Auditors face more pressure to find fraud.

The POB’s 2000 Panel on Audit Effectiveness, considered the most comprehensive study of the profession ever done, called for auditors to use forensic techniques in every audit, assume the possibility of management dishonesty, and incorporate an element of surprise into audits. After spending two years in committee at the AICPA, the suggestions finally emerged in much-watered-down form as SAS No. 99. For instance, the strongly worded POB report called for auditors to “modify the otherwise neutral concept of professional skepticism and presume the possibility of dishonesty at various levels of management including collusion, override of internal control, and falsification of documents.” It recommends a forensic/fieldwork phase during every audit of a public company. SAS No. 99, in contrast, focuses more on risk assessment than on forensic procedures. “The AICPA was happy with the way things were,” says Arthur Bowman, editor of Bowman’s Accounting Report.

The New Sheriff in Town

The AICPA’s reluctance to make dramatic changes may explain why Congress transferred responsibility for setting standards to the PCAOB. The board’s newly named chief auditor, Douglas Carmichael, who has gone from writing audit standards to testifying as an expert witness against audit firms, calls current auditing standards “a lot of explanation about what an auditor does or might do, and very little about what he is required to do.”

Carmichael’s appointment to the PCAOB has been applauded by a variety of observers.
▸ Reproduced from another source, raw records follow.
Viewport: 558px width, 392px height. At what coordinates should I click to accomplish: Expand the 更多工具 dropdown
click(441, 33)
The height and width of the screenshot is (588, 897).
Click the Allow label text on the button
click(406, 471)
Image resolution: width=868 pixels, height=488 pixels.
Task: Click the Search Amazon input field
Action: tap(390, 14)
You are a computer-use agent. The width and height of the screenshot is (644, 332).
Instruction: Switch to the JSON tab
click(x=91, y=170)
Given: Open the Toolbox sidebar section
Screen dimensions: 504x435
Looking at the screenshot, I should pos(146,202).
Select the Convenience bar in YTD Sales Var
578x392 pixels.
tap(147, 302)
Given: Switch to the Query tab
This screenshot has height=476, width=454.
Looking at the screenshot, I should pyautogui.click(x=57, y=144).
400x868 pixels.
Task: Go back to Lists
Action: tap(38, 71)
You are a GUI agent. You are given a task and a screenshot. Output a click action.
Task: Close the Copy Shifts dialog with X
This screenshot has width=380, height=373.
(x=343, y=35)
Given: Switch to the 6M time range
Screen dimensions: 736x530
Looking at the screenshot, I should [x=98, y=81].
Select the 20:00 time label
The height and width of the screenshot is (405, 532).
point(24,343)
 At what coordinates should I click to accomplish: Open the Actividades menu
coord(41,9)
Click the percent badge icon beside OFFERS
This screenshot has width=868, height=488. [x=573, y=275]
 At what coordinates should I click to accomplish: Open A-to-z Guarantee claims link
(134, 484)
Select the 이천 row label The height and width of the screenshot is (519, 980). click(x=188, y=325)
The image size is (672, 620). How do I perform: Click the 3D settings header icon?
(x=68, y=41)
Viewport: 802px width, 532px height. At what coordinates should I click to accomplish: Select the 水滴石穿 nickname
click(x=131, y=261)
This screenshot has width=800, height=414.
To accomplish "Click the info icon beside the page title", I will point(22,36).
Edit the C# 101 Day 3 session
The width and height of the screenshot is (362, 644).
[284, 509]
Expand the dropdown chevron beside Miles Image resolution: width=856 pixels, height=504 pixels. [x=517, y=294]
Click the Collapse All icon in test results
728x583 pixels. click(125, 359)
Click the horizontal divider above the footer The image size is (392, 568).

Industry critics love him because they believe he will be less influenced by both corporate finance executives looking to hold down costs and by the industry itself.

Frank Borelli, former CFO of Marsh & McLennan Cos. and chairman of the Express Scripts Inc. audit committee, lauds the appointment as well. “Carmichael is going to make a difference,” he says. “I’m glad to see they appointed someone with that kind of vigilance. That’s the only way we’re going to see if auditors are doing what we want them to do.”

The fundamental question is: What do we want them to do? What is the point of an audit? Auditors and companies contend that the purpose of an audit is to back up a company’s contention that its numbers are “reliable.” “An audit is a test of a company’s records that backs up the company’s representation of the company results,” says Greg Weaver, national managing partner for assurance at Deloitte Touche Tohmatsu. “We’re doing a test of assertions.”

But can auditors be sure results are reliable without testing for fraud? Auditors say it’s not that they don’t want to catch fraud, but since it’s impossible to catch it 100 percent of the time, they shouldn’t be held responsible if they miss it. “We get it right 98 percent of the time,” says Weaver. “But to do 100 percent verification, you’d basically be recreating the records. There’s no way that anyone could do that at a cost the public would consider acceptable.”

History of a Profession

Historically, accounting has been considered a highly professional and trustworthy profession. Firms have always trained new accountants in the audit function, but with keen oversight from senior partners who saw their firm’s integrity riding on every engagement.